Green Goop and Polygon Soup
Applications ranging from commercial entertainment to surgical training demand efficient methods for realistically modeling the appearance of physical phenomena in synthetic environments. In this talk I will describe methods we have developed for simulating the behavior of a wide class of materials known as viscoelastic fluids. These materials, such as mucus, liquid soap, pudding, toothpaste, or clay, exhibit a combination of both fluid and solid characteristics. Like a solid they can resist strain elastically, but under large or sustained strains they flow like a fluid. Our methods builds upon prior Eulerian techniques for animating incompressible fluids with free surfaces by including additional elasto-plastic terms in the basic Navier-Stokes equations. These terms are computed by advecting integrated strain-rate throughout the fluid. Transition from elastic resistance to viscous flow is controlled by von Mises's yield condition, and subsequent behavior governed by a time-dependent quasi-linear plasticity model.

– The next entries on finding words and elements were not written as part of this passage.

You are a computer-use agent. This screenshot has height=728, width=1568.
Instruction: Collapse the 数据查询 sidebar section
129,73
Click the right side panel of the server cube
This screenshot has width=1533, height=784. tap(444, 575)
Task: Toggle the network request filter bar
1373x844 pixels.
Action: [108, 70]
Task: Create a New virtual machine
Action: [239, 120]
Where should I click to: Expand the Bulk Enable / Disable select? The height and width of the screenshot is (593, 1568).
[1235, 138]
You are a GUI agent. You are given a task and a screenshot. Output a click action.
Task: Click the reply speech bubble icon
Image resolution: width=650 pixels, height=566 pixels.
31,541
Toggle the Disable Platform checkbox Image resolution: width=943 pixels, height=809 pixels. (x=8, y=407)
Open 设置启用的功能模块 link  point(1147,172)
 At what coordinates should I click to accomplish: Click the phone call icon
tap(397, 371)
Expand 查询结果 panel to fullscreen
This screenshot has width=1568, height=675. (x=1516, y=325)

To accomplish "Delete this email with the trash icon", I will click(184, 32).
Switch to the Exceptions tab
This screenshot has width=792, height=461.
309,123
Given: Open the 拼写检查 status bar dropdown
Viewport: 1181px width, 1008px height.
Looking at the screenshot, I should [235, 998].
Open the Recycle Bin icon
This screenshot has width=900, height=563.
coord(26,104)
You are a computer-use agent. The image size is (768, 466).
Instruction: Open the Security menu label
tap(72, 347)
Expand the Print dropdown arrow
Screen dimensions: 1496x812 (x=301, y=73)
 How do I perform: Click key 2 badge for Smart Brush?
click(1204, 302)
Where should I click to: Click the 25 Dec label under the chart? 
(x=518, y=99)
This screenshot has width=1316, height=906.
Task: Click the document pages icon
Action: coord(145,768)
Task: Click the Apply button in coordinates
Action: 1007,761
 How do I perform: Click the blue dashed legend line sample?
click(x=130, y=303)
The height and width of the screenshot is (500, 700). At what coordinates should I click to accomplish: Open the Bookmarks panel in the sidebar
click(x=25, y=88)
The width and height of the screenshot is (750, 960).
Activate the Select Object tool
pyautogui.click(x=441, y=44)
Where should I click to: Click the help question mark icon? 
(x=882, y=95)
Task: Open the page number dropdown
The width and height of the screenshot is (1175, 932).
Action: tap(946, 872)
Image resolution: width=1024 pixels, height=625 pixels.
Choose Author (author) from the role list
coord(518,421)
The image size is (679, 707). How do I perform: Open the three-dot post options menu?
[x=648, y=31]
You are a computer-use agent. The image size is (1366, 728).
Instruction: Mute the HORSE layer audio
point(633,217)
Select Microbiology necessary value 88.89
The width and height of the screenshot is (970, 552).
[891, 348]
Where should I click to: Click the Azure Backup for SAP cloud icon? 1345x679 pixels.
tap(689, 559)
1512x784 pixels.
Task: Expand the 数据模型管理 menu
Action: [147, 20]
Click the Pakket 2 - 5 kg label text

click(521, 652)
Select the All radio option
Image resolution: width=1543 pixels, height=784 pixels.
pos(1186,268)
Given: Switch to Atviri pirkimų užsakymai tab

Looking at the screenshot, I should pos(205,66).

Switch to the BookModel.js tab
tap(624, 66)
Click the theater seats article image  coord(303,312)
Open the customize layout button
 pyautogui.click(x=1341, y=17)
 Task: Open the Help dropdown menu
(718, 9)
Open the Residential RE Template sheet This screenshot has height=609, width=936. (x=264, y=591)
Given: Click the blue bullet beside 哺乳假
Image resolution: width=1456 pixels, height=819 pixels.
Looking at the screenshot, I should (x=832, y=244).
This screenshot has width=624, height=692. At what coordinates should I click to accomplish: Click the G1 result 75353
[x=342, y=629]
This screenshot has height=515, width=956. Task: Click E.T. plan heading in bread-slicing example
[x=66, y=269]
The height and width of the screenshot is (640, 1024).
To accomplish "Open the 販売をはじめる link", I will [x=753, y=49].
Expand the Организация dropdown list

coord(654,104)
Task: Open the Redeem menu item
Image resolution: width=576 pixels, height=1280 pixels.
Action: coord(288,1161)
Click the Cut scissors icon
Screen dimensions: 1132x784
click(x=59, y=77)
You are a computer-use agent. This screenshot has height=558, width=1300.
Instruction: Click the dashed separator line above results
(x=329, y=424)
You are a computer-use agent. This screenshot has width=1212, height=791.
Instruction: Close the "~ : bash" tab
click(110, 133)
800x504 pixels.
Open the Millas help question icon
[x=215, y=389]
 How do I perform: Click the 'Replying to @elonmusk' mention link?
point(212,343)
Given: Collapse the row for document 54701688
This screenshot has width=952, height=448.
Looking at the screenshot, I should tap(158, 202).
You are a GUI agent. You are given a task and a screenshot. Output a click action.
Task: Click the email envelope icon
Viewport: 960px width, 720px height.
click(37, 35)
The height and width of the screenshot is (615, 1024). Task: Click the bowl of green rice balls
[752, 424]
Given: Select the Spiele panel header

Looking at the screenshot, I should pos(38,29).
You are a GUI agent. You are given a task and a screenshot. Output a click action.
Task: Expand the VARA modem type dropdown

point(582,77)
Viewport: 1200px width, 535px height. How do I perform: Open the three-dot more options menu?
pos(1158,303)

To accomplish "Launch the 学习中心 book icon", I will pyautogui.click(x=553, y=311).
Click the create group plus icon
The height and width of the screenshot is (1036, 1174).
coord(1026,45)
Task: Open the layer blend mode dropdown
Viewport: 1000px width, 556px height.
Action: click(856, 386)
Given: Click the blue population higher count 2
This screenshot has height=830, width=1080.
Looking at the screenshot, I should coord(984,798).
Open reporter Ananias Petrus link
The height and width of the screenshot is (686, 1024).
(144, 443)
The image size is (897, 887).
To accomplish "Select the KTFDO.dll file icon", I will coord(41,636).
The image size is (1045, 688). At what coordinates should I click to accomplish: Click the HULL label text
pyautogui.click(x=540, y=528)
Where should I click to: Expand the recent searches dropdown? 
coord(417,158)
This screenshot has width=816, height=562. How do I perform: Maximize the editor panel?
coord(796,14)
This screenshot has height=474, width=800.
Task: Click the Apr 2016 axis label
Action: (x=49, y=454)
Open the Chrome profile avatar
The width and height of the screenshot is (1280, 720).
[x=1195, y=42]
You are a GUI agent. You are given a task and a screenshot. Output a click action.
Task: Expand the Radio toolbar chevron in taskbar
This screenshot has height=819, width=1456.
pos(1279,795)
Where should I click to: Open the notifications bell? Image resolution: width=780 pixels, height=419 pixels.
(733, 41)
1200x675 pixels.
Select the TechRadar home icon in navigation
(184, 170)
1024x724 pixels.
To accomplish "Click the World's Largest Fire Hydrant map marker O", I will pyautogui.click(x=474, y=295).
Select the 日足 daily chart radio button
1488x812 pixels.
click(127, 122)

I will also briefly describe other simulation techniques for modeling phenomena such as explosions, fracture, real-time deformation, and even sound. One issue that arises recurrently is that all of these simulation techniques require clear geometric descriptions of the objects and environments they model. To address this need I will show how highly detailed implicit surfaces can be built from defective input models using moving-least-squares interpolation techniques.
James O'Brien is an Assistant Professor of Computer Science at the University of California, Berkeley. His primary area of interest is Computer Animation, with an emphasis on generating realistic motion using physically based simulation and motion capture techniques. He has authored several papers on these topics, including ten presented at the ACM SIGGRAPH conference and his work has been featured multiple times in the SIGGRAPH Electronic Theater. He received his doctorate from the Georgia Institute of Technology in 2000, the same year he joined the Faculty at U.C. Berkeley. Professor O'Brien is a Sloan Fellow, Technology Review selected him as one of their TR-100 for 2004, and he was recently awarded research grants from the Okawa and Hellman Foundations.